**Aim of the exercise**
The string "text" appears in some lines of the entries that follow; copy each such line.

══ Data to use

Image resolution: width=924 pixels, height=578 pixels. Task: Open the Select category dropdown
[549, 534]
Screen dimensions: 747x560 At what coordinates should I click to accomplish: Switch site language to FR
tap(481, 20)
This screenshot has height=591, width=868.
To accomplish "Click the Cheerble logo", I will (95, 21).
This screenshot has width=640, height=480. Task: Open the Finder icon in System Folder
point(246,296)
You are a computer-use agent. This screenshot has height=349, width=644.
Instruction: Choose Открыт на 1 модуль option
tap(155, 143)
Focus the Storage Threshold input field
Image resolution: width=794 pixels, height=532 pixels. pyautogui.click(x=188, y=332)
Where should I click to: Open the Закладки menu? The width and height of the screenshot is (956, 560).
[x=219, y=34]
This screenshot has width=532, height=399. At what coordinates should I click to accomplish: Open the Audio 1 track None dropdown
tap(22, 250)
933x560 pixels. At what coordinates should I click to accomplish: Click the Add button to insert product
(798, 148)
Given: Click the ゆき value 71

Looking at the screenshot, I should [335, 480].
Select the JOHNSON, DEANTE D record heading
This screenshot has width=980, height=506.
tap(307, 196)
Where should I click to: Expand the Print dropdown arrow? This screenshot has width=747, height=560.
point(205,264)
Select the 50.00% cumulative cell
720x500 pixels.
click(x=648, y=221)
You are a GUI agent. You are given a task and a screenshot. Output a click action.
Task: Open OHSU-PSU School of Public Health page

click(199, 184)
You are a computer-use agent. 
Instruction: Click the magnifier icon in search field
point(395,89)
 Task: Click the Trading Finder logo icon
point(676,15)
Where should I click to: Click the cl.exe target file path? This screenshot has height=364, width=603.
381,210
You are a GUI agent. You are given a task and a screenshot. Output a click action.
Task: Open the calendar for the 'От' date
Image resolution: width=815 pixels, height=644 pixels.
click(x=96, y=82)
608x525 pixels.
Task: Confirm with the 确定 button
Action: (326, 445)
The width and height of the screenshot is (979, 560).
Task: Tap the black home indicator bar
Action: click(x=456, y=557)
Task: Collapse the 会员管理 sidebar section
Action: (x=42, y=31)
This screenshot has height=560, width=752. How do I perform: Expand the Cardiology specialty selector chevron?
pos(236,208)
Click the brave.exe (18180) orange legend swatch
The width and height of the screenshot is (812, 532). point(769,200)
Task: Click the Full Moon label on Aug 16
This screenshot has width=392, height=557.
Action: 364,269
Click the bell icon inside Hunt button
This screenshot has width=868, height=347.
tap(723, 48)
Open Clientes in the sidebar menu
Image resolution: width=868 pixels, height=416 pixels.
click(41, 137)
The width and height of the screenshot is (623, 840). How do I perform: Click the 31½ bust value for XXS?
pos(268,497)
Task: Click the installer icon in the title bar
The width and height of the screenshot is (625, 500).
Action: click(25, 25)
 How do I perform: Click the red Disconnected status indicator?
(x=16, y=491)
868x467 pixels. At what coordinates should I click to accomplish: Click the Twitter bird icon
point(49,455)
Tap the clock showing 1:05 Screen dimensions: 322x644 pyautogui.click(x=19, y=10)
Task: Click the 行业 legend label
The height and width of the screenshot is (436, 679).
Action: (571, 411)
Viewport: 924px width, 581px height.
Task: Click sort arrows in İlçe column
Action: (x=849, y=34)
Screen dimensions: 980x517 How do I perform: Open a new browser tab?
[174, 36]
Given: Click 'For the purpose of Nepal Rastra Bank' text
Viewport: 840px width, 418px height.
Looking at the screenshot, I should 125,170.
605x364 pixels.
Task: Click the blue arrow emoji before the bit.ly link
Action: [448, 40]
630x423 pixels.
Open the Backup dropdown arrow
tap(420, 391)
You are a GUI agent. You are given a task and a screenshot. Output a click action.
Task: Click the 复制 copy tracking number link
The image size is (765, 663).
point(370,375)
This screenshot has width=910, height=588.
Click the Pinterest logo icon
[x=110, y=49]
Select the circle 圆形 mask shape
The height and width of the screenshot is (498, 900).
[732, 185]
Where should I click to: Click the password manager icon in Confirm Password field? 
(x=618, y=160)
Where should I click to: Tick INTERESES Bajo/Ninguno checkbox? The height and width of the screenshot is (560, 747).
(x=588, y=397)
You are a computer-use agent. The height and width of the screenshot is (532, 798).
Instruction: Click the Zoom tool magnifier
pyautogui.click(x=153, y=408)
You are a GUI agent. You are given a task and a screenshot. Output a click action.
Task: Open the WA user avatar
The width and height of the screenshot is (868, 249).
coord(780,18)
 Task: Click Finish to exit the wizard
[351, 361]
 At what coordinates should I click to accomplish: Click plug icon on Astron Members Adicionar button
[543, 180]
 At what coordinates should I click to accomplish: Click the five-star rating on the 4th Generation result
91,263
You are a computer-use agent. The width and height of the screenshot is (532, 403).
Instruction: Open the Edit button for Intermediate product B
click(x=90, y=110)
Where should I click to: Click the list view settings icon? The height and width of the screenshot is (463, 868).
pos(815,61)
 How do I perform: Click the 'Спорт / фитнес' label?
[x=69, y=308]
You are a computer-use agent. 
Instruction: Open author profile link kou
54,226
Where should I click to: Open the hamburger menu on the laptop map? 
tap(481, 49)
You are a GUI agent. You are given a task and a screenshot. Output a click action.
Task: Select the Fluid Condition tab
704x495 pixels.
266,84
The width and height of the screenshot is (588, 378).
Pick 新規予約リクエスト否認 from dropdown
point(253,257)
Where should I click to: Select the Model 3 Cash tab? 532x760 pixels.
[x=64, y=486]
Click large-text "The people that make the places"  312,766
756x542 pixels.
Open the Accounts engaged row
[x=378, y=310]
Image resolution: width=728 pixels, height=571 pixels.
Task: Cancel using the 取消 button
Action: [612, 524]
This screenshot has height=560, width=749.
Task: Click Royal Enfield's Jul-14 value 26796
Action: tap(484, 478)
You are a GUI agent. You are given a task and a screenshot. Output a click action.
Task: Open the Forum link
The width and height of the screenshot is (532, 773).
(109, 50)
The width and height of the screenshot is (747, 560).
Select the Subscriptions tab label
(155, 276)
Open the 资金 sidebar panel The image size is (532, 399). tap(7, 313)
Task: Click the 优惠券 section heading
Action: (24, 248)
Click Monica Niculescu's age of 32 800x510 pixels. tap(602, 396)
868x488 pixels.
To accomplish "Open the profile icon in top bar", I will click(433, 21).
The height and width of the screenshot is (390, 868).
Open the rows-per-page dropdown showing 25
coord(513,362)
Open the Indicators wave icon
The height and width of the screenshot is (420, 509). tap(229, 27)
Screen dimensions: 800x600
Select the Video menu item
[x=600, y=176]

════

**Your solution**
Given: Click 'For the purpose of Nepal Rastra Bank' text
Click large-text "The people that make the places"  312,766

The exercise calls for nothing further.